<<<<

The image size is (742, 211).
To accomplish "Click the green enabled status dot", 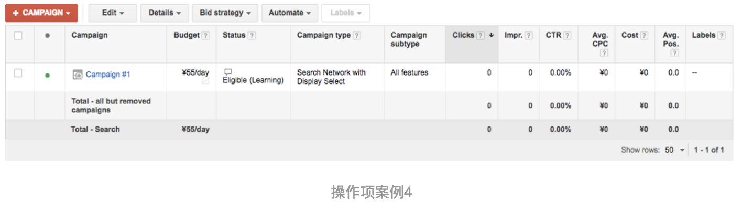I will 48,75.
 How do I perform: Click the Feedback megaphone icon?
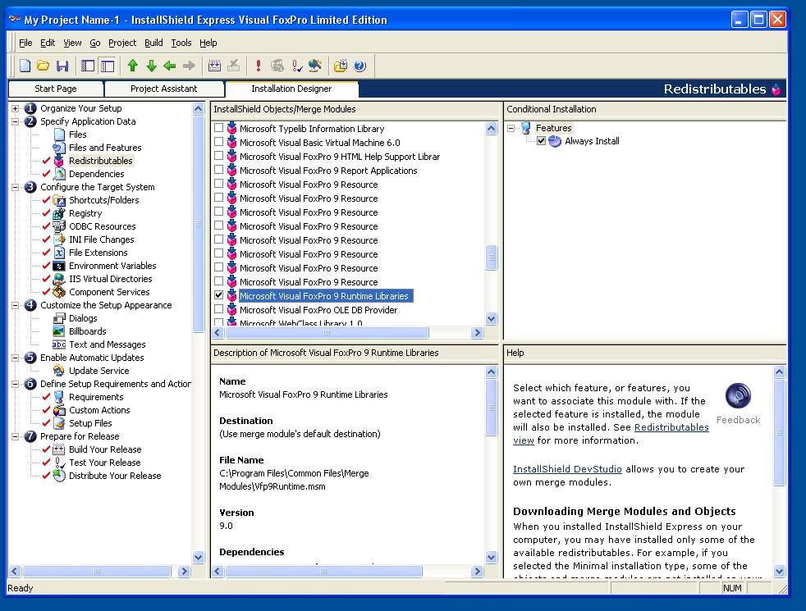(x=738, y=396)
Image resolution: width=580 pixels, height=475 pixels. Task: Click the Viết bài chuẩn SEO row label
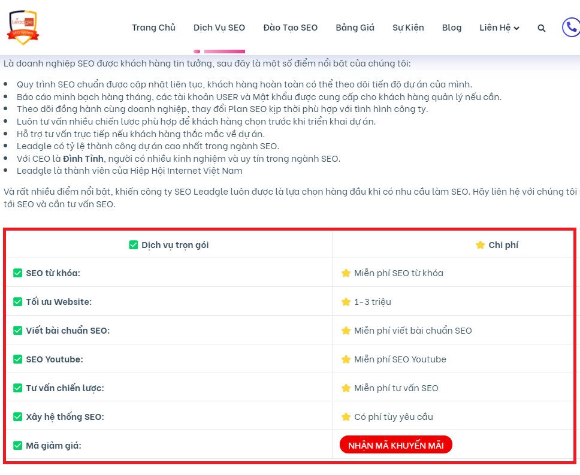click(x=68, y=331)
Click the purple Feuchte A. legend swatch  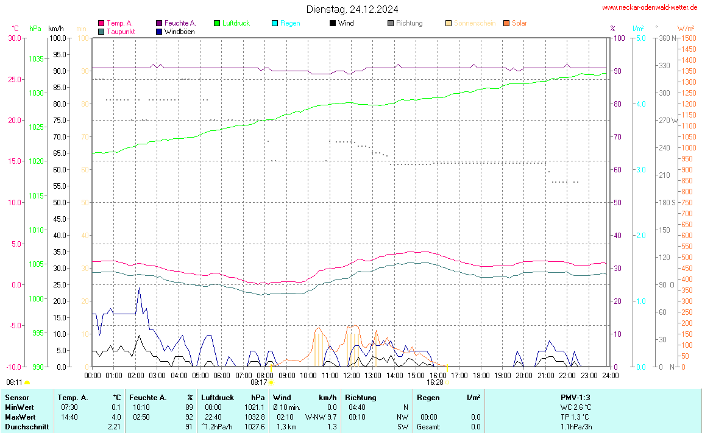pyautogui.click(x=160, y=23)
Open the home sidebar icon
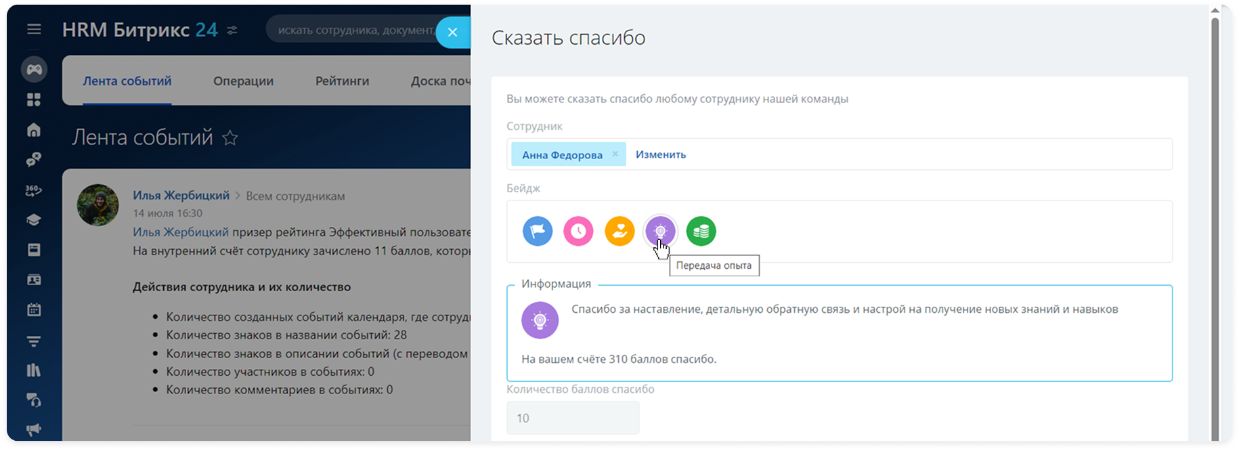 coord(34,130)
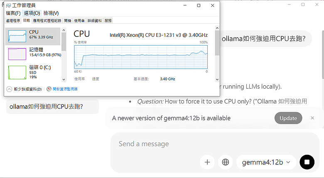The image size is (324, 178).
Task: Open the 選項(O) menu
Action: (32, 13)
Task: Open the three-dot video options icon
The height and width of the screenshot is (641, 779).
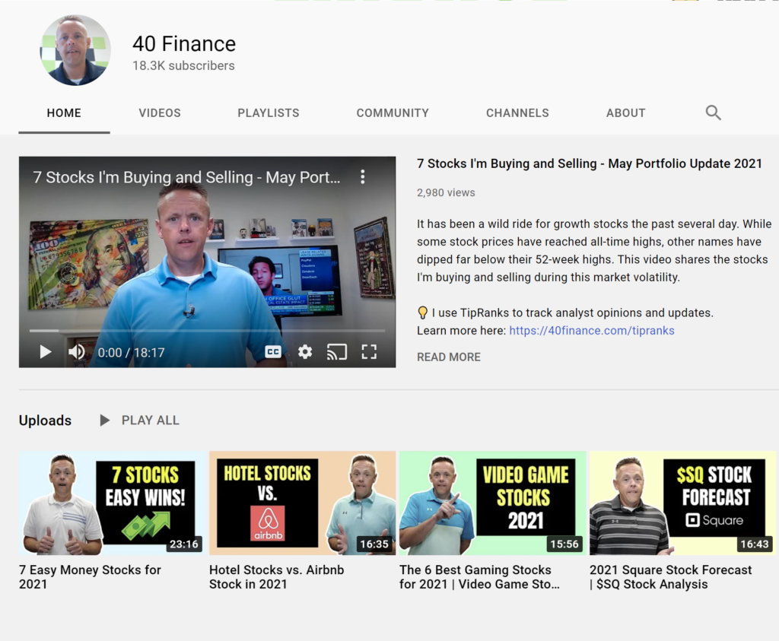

>>>>

■ INSTRUCTIONS FOR THE TASK
Copy the lines above, starting with the line that contains "Task: Open the three-dot video options icon" and continuing through the last line. Leave the pictures out of your copy.

■ EXERCISE RESPONSE
Task: Open the three-dot video options icon
The height and width of the screenshot is (641, 779).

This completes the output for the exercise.